Optionally, in some embodiments, the second HDR image may be further processed by using an exponent of 2, log, or in another manner, to obtain the third HDR image.

FIG. 14 is a block diagram of a structure of an electronic device according to an embodiment of this application. As shown in FIG. 14, the electronic device 1400 includes an obtaining unit 1401, a processing unit 1402, and an encoding unit 1403.

The obtaining unit 1401 is configured to obtain a first HDR image and first base layer data corresponding to the first HDR image.

The processing unit 1402 is configured to determine first intermediate enhancement layer data based on the first HDR image and the first base layer data.

The processing unit 1402 is further configured to process the first intermediate enhancement layer data based on a first mapping relationship, to obtain first enhancement layer data.

The encoding unit 1403 is configured to encode the first base layer data, the first enhancement layer data, and first metadata, to obtain a bitstream.

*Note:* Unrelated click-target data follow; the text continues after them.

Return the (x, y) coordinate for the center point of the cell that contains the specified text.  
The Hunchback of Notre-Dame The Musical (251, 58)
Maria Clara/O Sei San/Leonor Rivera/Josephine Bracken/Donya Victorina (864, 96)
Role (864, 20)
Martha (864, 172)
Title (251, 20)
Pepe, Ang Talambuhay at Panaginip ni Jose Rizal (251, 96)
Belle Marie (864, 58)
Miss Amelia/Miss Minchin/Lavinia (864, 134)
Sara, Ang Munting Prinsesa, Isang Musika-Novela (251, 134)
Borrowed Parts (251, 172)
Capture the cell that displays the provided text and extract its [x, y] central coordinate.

For specific functions and beneficial effect of the obtaining unit 1401, the processing unit 1402, and the encoding unit 1403, refer to the foregoing embodiments. For brevity, details are not described herein again.

In some embodiments, the obtaining unit 1401, the processing unit 1402, and the encoding unit 1403 may be implemented by a processor.

FIG. 15 is a block diagram of a structure of another electronic device according to an embodiment of this application. The electronic device 1500 shown in FIG. 15 includes a decoding unit 1501 and a processing unit 1502.

The decoding unit 1501 is configured to decode an obtained bitstream, to obtain first base layer data, first enhancement layer data, and first metadata.

The processing unit 1502 is configured to process the first enhancement layer data based on a third mapping relationship, to obtain third intermediate enhancement layer data.

The processing unit 1502 is further configured to determine a second HDR image based on the third intermediate enhancement layer data and the first base layer data.

For specific functions and benefit effect of the decoding unit 1501 and the processing unit 1502, refer to the foregoing embodiments. For brevity, details are not described herein.

In some embodiments, the decoding unit 1501 and the processing unit 1502 may be implemented by a processor.

An embodiment of this application further provides an electronic device. The electronic device may be configured to implement the foregoing encoding method embodiment. The electronic device includes a processor and a storage. The processor is configured to execute computer program or instructions stored in the storage, or read data/signaling stored in the storage, to perform the methods in the foregoing method embodiments. The storage may be integrated with the processor, or may be disposed separately. The storage may be further configured to store a bitstream determined by the processor. Optionally, there are one or more processors. Optionally, there are one or more storages. Optionally, the electronic device may further include a transceiver. The transceiver is configured to receive and/or send a signal. For example, the transceiver may be configured to send the bitstream determined by the processor to another electronic device.

An embodiment of this application further provides an electronic device. The electronic device may be configured to implement the foregoing decoding method embodiment. The electronic device includes a processor and a storage. The processor is configured to execute computer program or instructions stored in the storage, or read data/signaling stored in the storage, to perform the methods in the foregoing method embodiments. The storage may be integrated with the processor, or may be disposed separately. Optionally, there are one or more processors. Optionally, there are one or more storages. Optionally, the electronic device may further include a transceiver. The transceiver is configured to receive and/or send a signal. For example, the transceiver may be configured to receive a bitstream.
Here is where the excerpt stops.